Twisted about Firestarters?

Johnnie Moore

Johnnie Moore

I’m Johnnie Moore, and I help people work better together

At some point I’ll take issue with Mark Earls to prove that he’s not paying me to shill for his book. But for now I’m really digging his stuff.

His latest post points to Duncan Watts’ fascinating analysis of influencers. The research suggests that we easily overestimate the power of “key influencers”. Mark does a good digest. Read the whole thing for the argument, but here’s Watts’ handy metaphor for seeing his alternative paradigm:

Some forest fires for example, are many times larger than average; yet no-one would claim that the size of a forest fire can be in any way attributed to the exceptional properties of the spark that ignited it, or the size of the tree that was the first to burn. Major forest fires require a conspiracy of wind, temperature, low humidity, and combustible fuel that extends over large tracts of land. Just as for large cascades in social influence networks, when the right global combination of conditions exists, any spark will do; and when it does not, none will suffice.

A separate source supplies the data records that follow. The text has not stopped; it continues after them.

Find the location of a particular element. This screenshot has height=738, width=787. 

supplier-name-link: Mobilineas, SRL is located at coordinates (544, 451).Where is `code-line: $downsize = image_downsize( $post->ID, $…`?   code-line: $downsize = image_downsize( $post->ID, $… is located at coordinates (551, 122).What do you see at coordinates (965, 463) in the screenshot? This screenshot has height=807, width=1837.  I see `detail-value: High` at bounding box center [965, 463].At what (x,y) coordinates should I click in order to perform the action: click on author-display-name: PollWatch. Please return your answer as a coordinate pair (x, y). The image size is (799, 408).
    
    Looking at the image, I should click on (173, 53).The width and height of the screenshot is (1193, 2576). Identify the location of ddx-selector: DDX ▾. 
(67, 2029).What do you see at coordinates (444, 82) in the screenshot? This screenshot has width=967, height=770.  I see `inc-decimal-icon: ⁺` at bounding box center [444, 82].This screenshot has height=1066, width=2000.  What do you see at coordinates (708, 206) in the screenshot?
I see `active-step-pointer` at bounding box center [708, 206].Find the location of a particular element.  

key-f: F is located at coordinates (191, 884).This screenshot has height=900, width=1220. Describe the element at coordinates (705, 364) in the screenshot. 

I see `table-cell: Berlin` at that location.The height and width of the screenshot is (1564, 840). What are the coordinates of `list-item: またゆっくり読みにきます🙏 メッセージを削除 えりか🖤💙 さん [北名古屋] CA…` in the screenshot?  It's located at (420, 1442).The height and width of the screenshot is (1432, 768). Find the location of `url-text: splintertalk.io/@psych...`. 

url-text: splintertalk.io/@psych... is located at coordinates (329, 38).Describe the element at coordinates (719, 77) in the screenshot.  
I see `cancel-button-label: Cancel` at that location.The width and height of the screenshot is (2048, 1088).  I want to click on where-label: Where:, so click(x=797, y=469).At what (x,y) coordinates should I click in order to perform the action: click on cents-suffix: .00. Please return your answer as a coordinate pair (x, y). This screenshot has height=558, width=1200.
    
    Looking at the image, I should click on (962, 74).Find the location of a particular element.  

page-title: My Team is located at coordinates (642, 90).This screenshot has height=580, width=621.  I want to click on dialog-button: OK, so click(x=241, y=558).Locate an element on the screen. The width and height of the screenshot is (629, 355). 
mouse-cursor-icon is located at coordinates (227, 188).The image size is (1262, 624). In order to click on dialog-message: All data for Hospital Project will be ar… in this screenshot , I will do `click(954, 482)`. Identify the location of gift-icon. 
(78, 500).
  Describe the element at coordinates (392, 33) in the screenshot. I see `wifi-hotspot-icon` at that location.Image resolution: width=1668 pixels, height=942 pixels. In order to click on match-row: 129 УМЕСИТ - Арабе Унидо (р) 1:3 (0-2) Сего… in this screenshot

As a former planner, like Mark, I’m all too aware of our talent for post-hoc rationalisation and therefore our ability to come up with plausible but actually quite mistaken stories about how stuff happens. This gives rise to what I’d call the cult of leadership, a tendency to exaggerate the role of charismatic figures in making stuff happen. It’s also why I generally avoid the management porn in airport bookshops.

What this opens up for me is the possibility that those we identify as the firestarters are themselves the effect of a series of more complex causes. We might be confusing cause and effect; they may be bellweathers of trends but not the people we need to influence to make things happen.

And apart from anything else, it might be another reason to take Hugh’s advice and not to get all gnarled up about the influence of A listers.

(There may be a pun about the fires and the futility of cool-hunting but I’ll spare you that.)